How we ended up with OpenAPI
This is a story about how we transformed the product development process from the traditional Code First approach in building API, generating the API from the code, to the Design First method, so the code is built from a document, based on the OpenAPI 3.0 Schema.
TL;DR
For a long time, we were working with an unstructured WebSocket API of our design, but realized it was impossible to keep it that way and switched to the OpenAPI 3.0 (ex Swagger) Specification. During the migration, it became clear that a crucial part of this migration was moving the API Schema to a separate repository. The gist of the changes was not to get a machine-readable description of the API, but to introduce a software-validated and encoded format of the technical specification at the product design stage.
Experiment with a single data tree
6 years ago our video streaming software lived with an admin panel in AngularJS, chaotically downloading the settings and runtime data from the server, somehow pasting and displaying them. Since our AngularJS code quickly turned into a mess, we started to plan the migration to React. We decided to test the concept of a rendering tree structure in React.
There was no widespread use of Redux yet, and even today we prefer to avoid (stay away from) it.
The idea is quite simple: React is based on a fixed data state.

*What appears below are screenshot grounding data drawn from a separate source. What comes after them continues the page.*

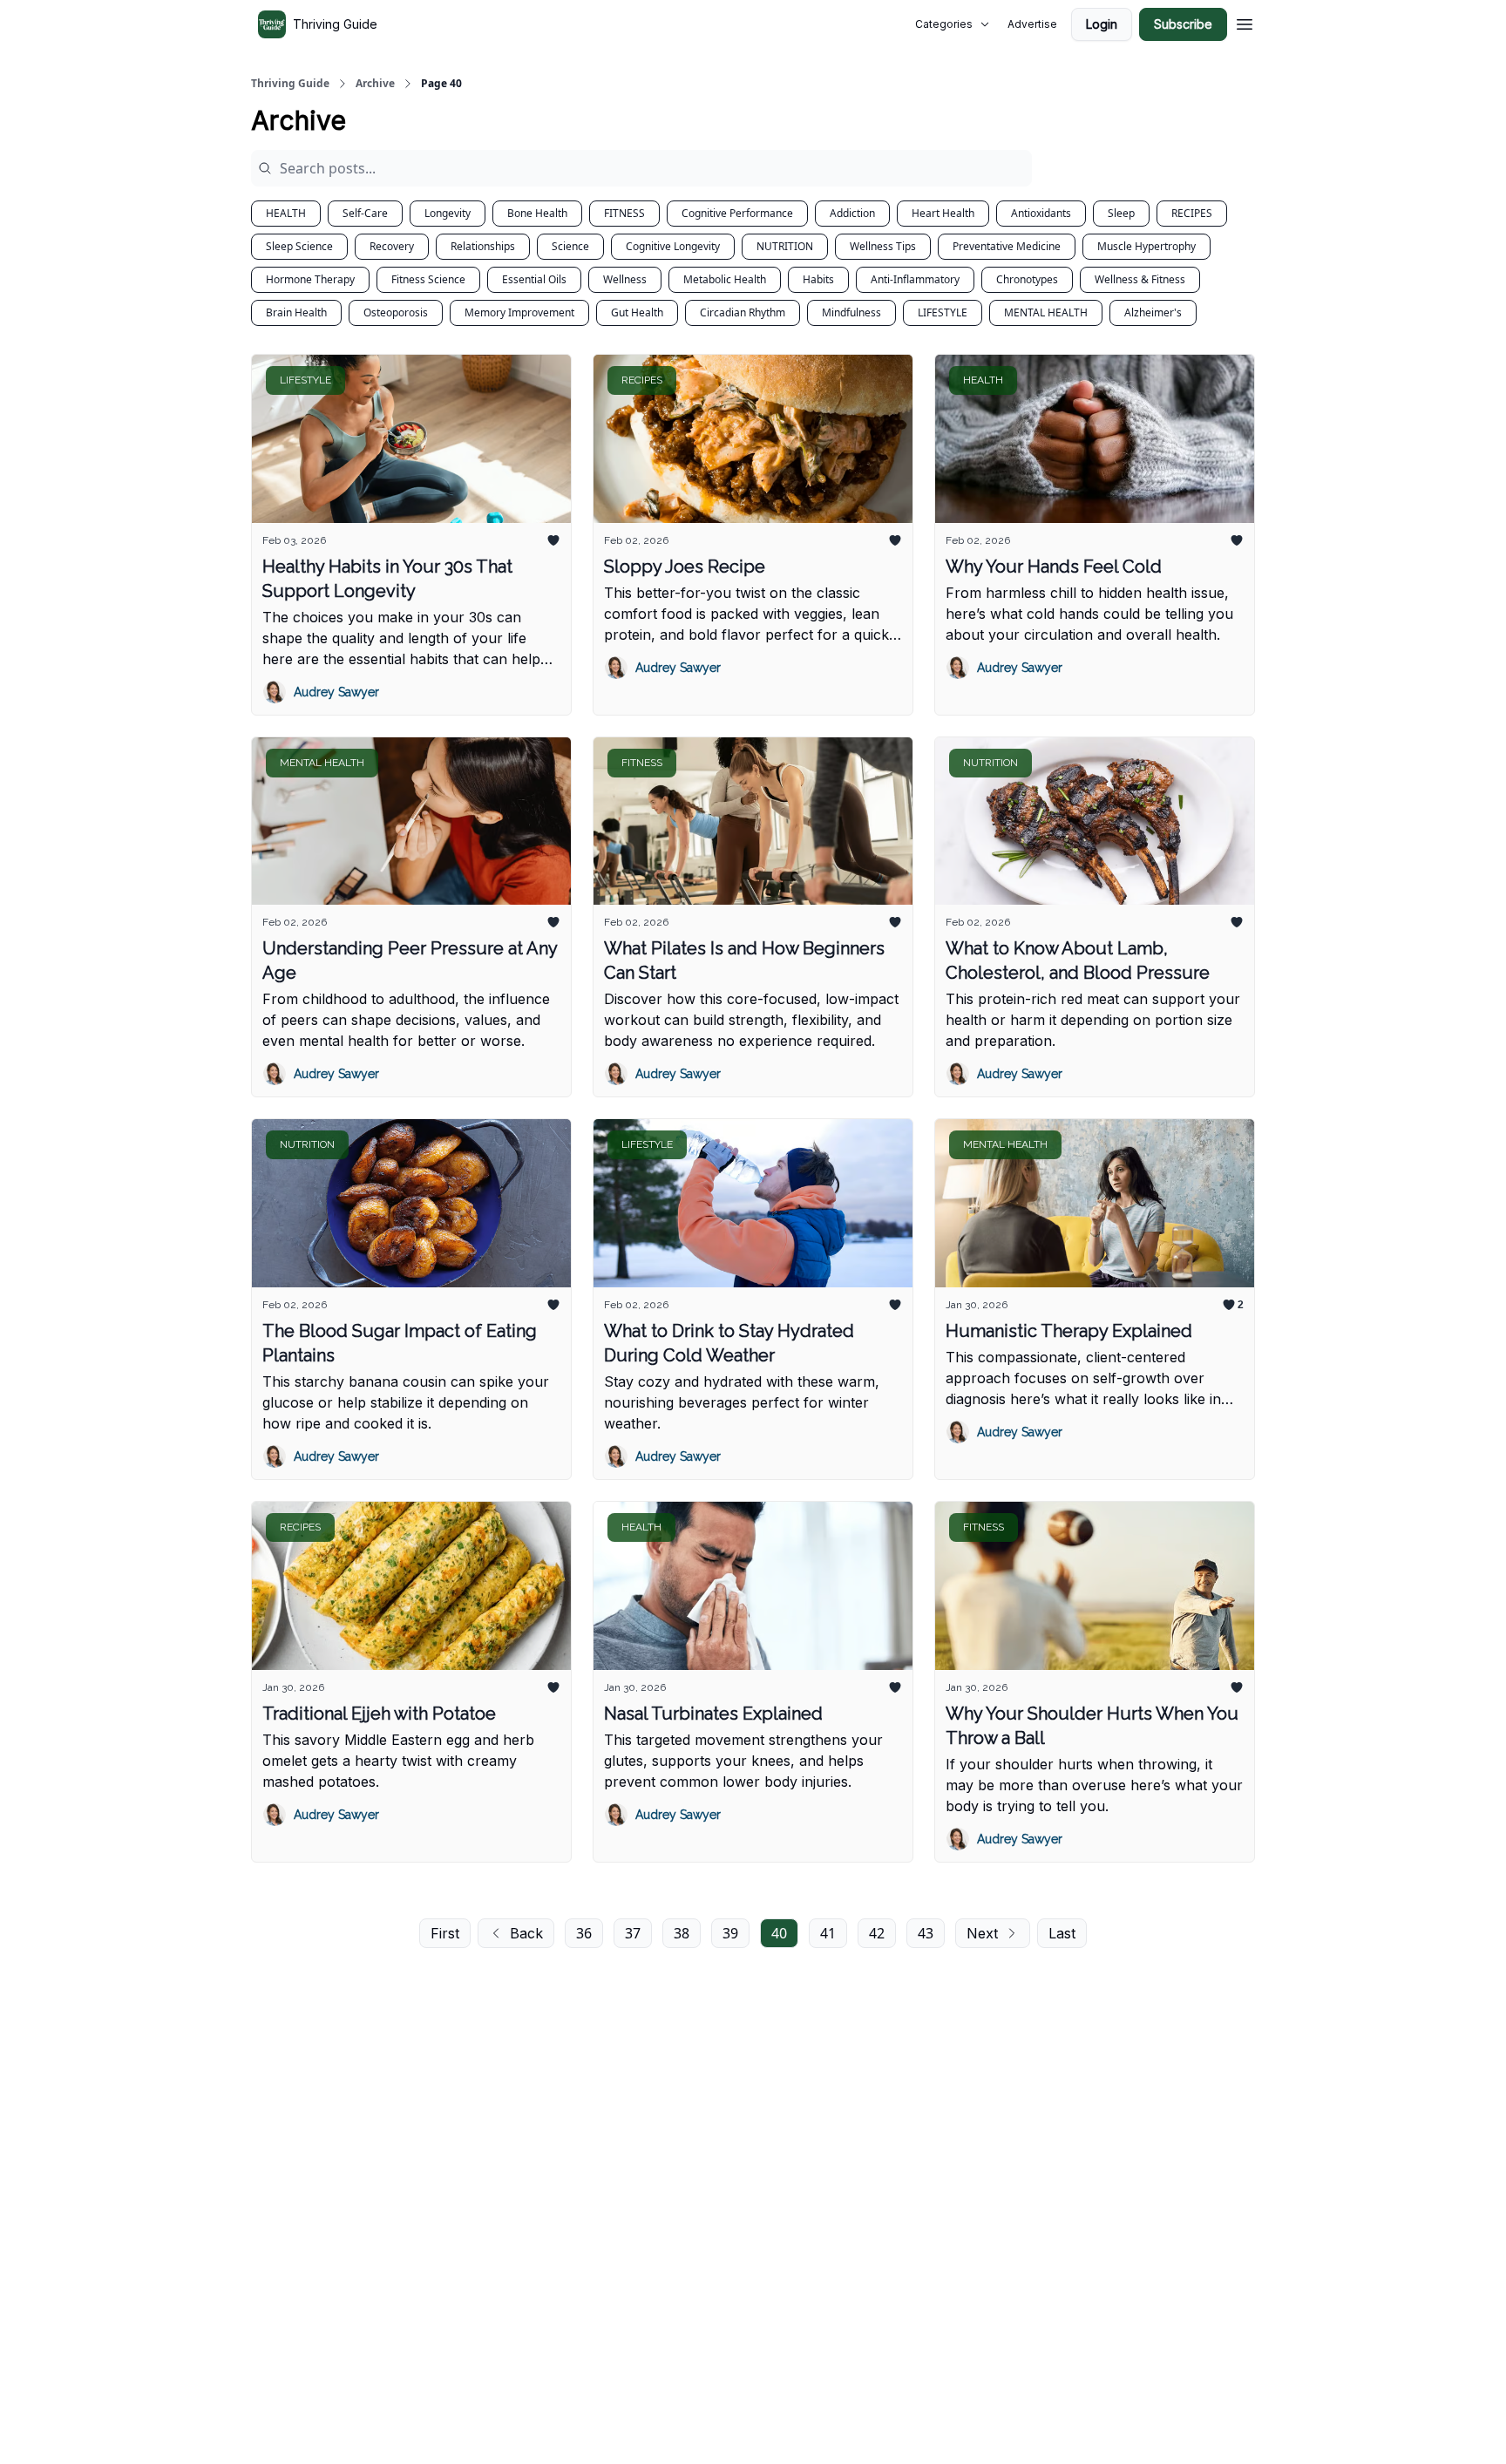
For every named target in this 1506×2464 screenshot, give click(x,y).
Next (982, 1933)
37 (633, 1933)
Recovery (392, 246)
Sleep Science (299, 246)
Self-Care (365, 213)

In React, it is possible to distinct components that encapsulate different behavior, such as receiving the data and displaying it and moving the data up the component tree. Developing the idea, we can make a root the only point of the data update. It contains a component that receives the data from the server and displays it. The data comes as a single tree and is then rendered as a whole.
The results of the first experiment showed that updating the streams’ data in the Admin UI once per second (to display the current values of bit rate, number of clients, etc.) requires traffic up to 50 Mbps, which is madness. However, we decided not to abandon this idea but to work out the kinks.

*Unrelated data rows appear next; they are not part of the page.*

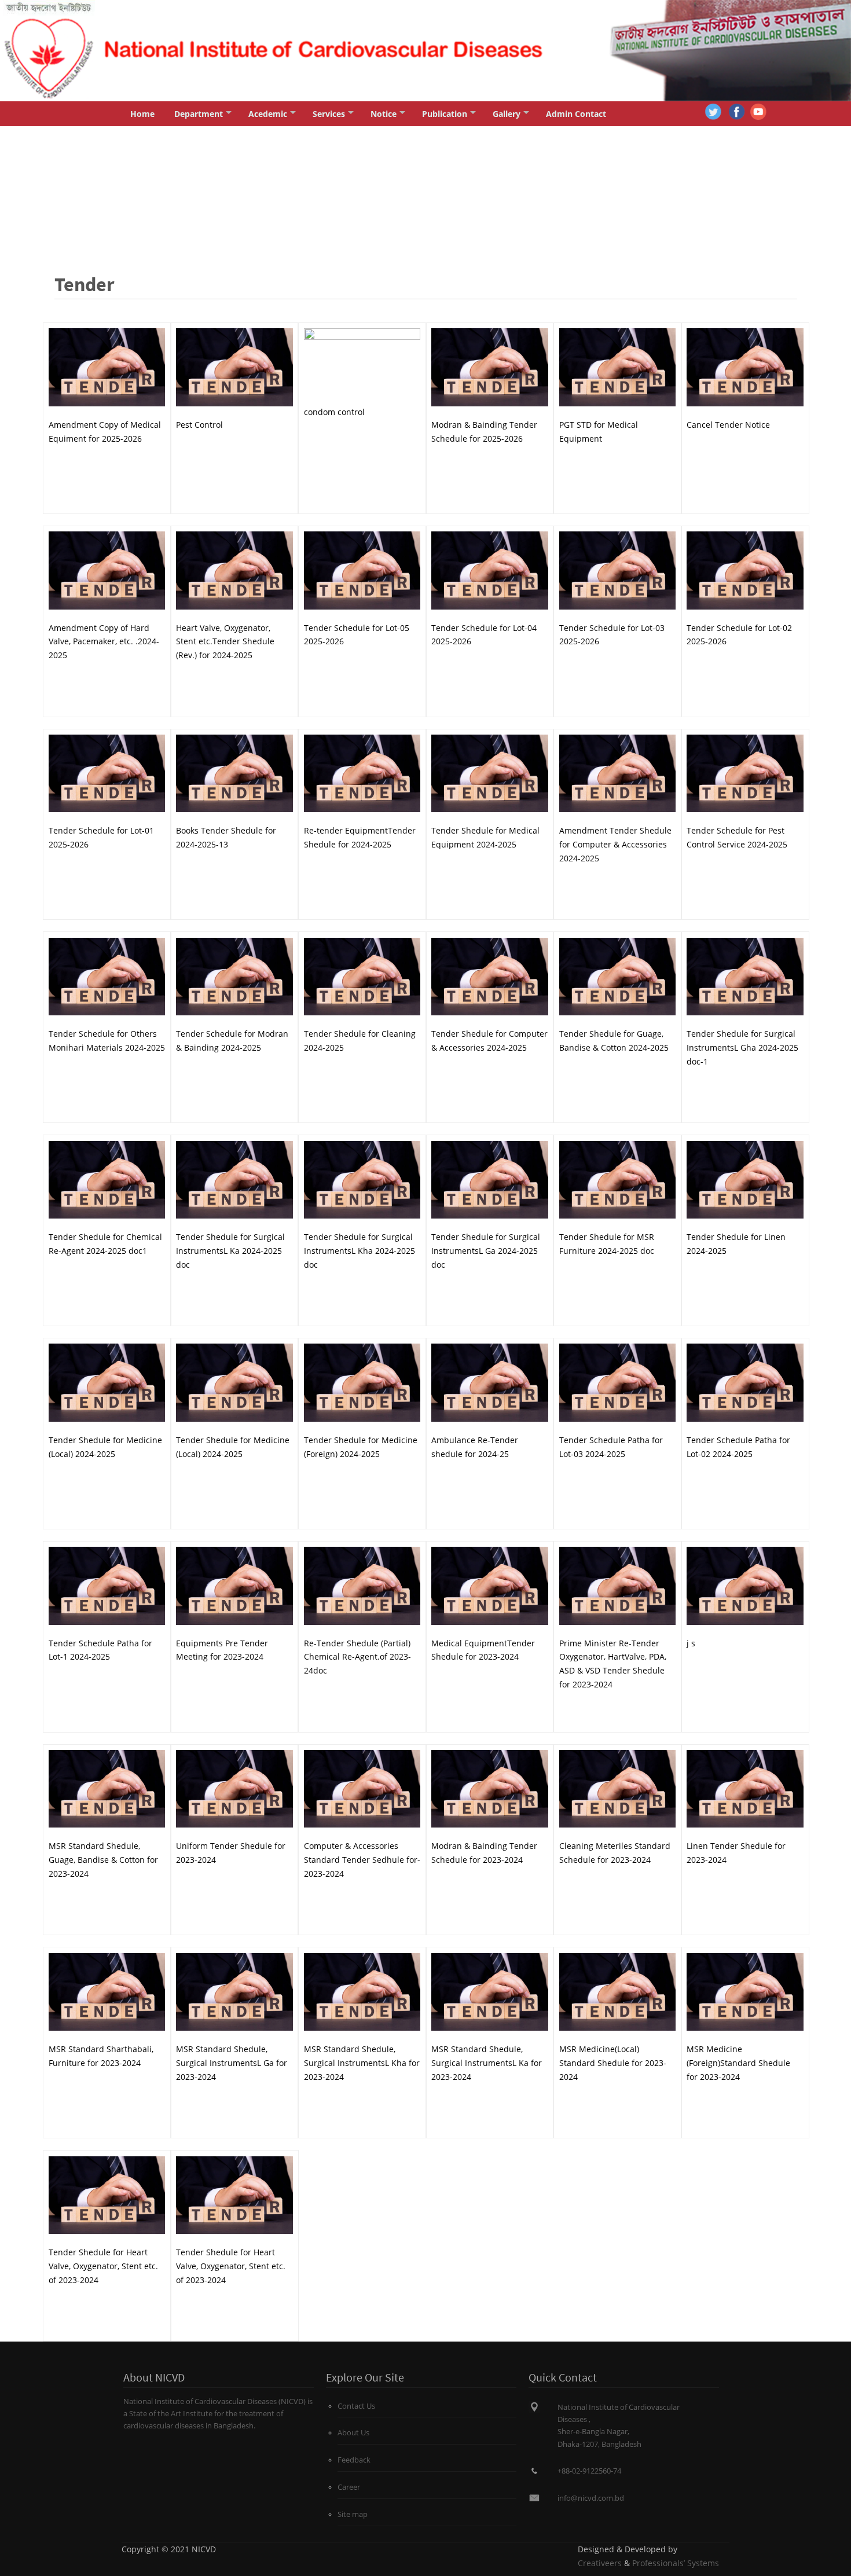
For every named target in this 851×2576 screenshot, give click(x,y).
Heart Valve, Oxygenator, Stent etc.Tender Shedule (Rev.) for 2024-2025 (225, 641)
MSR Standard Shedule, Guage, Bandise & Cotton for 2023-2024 (103, 1859)
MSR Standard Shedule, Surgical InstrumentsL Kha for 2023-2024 (362, 2062)
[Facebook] (737, 110)
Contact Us (356, 2406)
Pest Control (199, 424)
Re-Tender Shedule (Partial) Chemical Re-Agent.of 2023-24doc (357, 1657)
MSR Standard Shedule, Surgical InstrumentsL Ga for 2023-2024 (231, 2062)
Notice (384, 113)
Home (142, 113)
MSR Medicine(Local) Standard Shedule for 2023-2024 (612, 2062)
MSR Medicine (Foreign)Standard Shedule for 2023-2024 (738, 2062)
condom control (334, 411)
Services (329, 113)
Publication (444, 113)
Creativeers (600, 2562)
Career (349, 2487)
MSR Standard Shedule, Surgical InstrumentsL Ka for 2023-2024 (486, 2062)
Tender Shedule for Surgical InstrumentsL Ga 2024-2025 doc (485, 1250)
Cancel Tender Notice (728, 424)
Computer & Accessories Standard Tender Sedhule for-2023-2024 (362, 1859)
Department (198, 113)
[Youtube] (758, 110)
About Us (353, 2433)
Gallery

This is how the delta protocol was born, which we used for a long time.
The main point of the approach is as follows: to return the information about the modification of an object, it is enough to send a partial object with modified fields only. If it is a nested object, mini-delta objects with partial hierarchy are sent. Sounds easy, especially when we moved from arrays to objects in data transferring.
For example, we changed the collection of streams from an array to an object where the stream names are the keys. It is a piece of cake when the data has natural primary keys but challenging when there are none. Also, we decided to update the array-like data entirely without any partial updates.
The server sends the delta changes, or a change made to the initial data, to the admin panel over a WebSocket connection, thus, giving a client a clear picture.
The same delta protocol is used to transmit the updated data from the Admin UI to the server, i. e. only the modified data is sent. A data tree allows you to make a single request for a large number of various changes.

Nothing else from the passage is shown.